**THE TASKS:**
• a. Using the article on the Palin emails, what are the answers to these?
(i) How many pages are officials withholding as privileged, personal, or otherwise exempt?
(ii) How much will the requesting outlets need to pay in copying fees?
(iii) Why were the emails printed out rather than sent electronically?
• b. How would you render this sentence from the article on the Palin emails in Spanish: "Alaska state officials are preparing to release more than 24,000 pages of Palin’s emails from her time as governor, the Anchorage Daily News reports."?
=== PASSAGE GIVEN ===
UPDATED: Looks like Friday is the day that those 275 pounds worth of Sarah Palin emails will be shipping out to media outlets and others who requested them.

The Anchorage Daily News reports that state officials will release the records from Palin's time as governor at the end of the week in Juneau.

Turns out the reason that the emails were printed out instead of being sent electronically is because state lawyers needed to black out the portions that they deemed privileged, and the state says it doesn't have the needed technology to do that digitally.

Original Post Wednesday, June 1: Reporters staking out Sarah Palin’s “One Nation” bus may soon have some reading material to help them kill some time.

Alaska state officials are preparing to release more than 24,000 pages of Palin’s emails from her time as governor, the Anchorage Daily News reports.

But officials say they are withholding 2,415 pages that are privileged, personal, or otherwise exempt from the state’s disclosure laws. As the Daily News notes, it also “remains to be seen how many of the released emails are going to be at least partially blacked out.”

A host of media organizations requested the records during the 2008 presidential campaign, when Palin was named as a the Republican VP nominee. But at the time, state officials said they weren’t prepared to handle the requests for a number of reasons, including an antiquated electronic database system and the fact that Palin commonly used a personal Yahoo account to conduct official state business.

State officials say that they have now finally finished sifting through the email accounts of more than 50 state employees to round up those emails Palin sent or received from her Yahoo account. The records are now on their way to a commercial printer and are expected to be shipped to media outlets in the coming days.

Among the news organizations that requested the emails: the Anchorage Daily News, Associated Press, MSNBC, New York Times, Los Angeles Times, Washington Post, and CNN.

Those outlets will need to pay $725.97 in copying fees and likely hundreds of dollars more in shipping costs. All told, the records are expected to fill five boxes weighing 55 pounds each.
=== RECORDED INFORMATION ===
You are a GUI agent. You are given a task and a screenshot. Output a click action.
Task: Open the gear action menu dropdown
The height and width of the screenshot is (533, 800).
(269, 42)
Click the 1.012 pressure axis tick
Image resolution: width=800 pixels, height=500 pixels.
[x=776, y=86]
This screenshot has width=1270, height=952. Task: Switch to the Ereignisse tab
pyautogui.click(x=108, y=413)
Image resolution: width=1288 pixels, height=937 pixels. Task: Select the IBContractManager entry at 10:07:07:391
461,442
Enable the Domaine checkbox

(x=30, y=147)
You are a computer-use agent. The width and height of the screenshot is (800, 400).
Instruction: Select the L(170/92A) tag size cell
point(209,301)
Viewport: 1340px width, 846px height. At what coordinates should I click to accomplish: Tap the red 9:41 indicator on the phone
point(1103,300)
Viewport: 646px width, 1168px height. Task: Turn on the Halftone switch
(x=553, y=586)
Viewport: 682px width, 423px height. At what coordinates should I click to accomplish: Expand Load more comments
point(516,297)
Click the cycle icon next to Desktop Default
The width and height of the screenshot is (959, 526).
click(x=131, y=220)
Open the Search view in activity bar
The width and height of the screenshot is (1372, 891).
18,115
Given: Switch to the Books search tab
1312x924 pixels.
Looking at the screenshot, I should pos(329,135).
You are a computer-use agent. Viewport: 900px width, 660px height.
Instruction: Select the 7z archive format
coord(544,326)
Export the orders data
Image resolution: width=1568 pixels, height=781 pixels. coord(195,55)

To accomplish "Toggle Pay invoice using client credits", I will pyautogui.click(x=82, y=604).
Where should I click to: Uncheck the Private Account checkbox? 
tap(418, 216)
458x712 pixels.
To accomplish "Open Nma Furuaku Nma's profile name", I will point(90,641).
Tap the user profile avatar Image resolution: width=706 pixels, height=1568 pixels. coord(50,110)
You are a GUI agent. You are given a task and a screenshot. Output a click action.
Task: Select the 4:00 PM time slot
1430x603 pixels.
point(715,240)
===
**ANSWERS TO THE PROBLEMS:**
• a.
(i) 2,415 pages.
(ii) $725.97.
(iii) State lawyers needed to black out the portions they deemed privileged, and the state says it doesn't have the technology to do that digitally.

• b. Funcionarios del estado de Alaska se preparan para divulgar más de 24.000 páginas de correos electrónicos de Palin de su época como gobernadora, informa el Anchorage Daily News.